# Mach 4 Hobby



## JPigg55 (Nov 9, 2014)

I was perusing around this morning looking at CNC software. Ended up on the Artsoft website and saw they were coming out with a completely new version called Mach 4 Hobby.
According to the page, the program is complete, but not software plug-ins that allow Mach4 to communicate with specific hardware devices.
From their website: "Mach4 is completely new software and has less than 1% of the programming code in common with Mach3. It was written from the ground up to be expandable, flexible, and extremely responsive for use with very large files on any operating system; including Windows, Apple, and Linux."
Looks like the Mach 4 Hobby license is running $200.
Anyone paling around with this yet ???


----------



## xalky (Nov 9, 2014)

Looks interesting. I'm currently running mach 3 on my plasma table. It sure would be nice to be able to use a newish computer on my plasma table instead of obsolete pcs with parallel port


----------



## countryguy (Nov 9, 2014)

xalky said:


> Looks interesting. I'm currently running mach 3 on my plasma table. It sure would be nice to be able to use a newish computer on my plasma table instead of obsolete pcs with parallel port



You could check into CandCnc.com to remove the parallel port.   Also linuxCNC in on the board for candcnc as mach3 heads toward depreciation. (Which may never really happen as worldwide as it is).  There are other Mach3 to USB threads in here as well if you search.   There is someone with a converter for you.    Post back if you cannot locate it.    CG


----------



## RonGinger (Nov 9, 2014)

I have been running Mach4 for a while, with smoothstepper and the new SmartBOB from PMDX. It runs very smooth and has run a few jobs. I have not really had any long or complicated jobs yet. I have not tried the parallel port diriver, and probably wont- I like the idea of external motion control boards with ethernet or USB connection.

I should note that I work for ArtSoft- I support the Mach3 wizards, wrote some of them, and wrote the new MillWizard.

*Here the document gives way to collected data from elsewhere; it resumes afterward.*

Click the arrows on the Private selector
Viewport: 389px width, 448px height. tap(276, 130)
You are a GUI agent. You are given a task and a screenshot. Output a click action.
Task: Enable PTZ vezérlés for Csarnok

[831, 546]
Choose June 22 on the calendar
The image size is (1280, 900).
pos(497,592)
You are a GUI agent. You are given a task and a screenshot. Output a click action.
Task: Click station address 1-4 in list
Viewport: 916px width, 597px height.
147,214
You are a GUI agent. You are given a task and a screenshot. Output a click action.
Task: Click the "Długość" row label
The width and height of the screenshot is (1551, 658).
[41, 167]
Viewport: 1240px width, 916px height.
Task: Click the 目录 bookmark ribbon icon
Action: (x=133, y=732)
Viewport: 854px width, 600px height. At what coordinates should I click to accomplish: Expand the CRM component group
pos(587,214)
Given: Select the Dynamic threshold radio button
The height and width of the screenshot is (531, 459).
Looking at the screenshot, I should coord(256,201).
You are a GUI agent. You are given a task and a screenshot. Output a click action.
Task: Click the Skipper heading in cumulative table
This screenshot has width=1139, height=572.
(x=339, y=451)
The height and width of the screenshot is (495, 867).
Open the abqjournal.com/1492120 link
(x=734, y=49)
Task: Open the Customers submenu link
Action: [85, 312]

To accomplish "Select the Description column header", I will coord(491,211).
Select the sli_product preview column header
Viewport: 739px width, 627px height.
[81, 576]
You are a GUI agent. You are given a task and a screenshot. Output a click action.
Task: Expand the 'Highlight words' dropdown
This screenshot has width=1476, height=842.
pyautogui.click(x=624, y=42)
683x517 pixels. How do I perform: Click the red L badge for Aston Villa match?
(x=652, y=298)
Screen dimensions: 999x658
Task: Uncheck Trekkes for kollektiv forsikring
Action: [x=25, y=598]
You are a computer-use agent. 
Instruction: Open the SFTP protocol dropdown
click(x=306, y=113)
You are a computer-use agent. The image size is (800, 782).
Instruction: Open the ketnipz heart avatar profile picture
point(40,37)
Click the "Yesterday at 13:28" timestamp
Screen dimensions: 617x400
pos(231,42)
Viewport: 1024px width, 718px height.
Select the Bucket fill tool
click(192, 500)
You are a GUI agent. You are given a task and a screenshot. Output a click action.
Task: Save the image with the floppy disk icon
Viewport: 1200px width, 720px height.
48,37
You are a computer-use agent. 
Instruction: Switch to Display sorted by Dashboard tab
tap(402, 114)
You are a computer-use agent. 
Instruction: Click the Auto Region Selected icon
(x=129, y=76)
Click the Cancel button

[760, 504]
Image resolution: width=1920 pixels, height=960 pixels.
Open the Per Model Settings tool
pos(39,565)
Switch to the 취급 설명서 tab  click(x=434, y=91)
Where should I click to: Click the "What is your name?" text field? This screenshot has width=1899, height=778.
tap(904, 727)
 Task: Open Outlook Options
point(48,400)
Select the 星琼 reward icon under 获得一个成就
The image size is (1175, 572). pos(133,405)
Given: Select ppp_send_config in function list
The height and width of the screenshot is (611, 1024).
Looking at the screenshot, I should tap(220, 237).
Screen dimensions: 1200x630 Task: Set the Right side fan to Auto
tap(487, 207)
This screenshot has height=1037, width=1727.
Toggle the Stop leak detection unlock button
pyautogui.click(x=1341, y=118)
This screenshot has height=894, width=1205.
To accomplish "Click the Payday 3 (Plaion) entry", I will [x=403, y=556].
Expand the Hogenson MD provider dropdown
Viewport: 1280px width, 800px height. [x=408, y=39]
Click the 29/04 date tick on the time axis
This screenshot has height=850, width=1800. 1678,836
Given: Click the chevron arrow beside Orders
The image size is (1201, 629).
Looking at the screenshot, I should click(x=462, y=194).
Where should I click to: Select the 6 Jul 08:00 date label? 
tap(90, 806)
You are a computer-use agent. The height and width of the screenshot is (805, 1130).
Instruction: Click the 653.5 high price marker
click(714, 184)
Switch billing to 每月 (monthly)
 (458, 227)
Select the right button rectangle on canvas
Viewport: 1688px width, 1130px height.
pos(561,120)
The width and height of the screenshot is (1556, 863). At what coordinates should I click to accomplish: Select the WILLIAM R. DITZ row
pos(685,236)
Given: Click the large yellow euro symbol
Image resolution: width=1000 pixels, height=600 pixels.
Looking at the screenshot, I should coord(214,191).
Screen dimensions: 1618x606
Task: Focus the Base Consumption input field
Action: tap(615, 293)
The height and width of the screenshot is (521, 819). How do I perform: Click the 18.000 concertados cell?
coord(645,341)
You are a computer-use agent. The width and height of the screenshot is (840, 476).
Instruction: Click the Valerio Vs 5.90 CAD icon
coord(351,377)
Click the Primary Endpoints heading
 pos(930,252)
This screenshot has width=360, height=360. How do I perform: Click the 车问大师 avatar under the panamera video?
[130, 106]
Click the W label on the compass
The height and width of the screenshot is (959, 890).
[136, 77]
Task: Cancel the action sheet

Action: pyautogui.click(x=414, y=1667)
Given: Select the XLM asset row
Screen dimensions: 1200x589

I am lucky enough to live near Brian Barkers shop and have been discussing Mach4 for a couple years.


----------



## xalky (Nov 9, 2014)

countryguy said:


> You could check into CandCnc.com to remove the parallel port.   Also linuxCNC in on the board for candcnc as mach3 heads toward depreciation. (Which may never really happen as worldwide as it is).  There are other Mach3 to USB threads in here as well if you search.   There is someone with a converter for you.    Post back if you cannot locate it.    CG



At this point, the parallel port isn't a major drawback because it's running fine. The issue arises when the computer malfunctions and you need to replace it, they're getting to be as rare as hens teeth. I have 2 backup PCs with factory parrallel ports sitting in my attic for this reason, that were sitting on a computer stores shelf. I paid $25 a piece for them, just to have them handy. 

I am using a CandCNC system, and it works great. I would probably only upgrade through CandCNC if I was gonna go forward, since they test and debug everything before they put it out for sale. They have really been top notch on the service front for me. I originally started with a Chinese plasma cutter that was frying components and PCs like it was an EMP blast in my garage. They replaced a bunch of parts on thier system for free. That POS chinese plasma cutter cost me and CandCNC quite a few bucks. I replaced it with a Hypertherm and it has been the difference between a yugo and a rolls royce. )


----------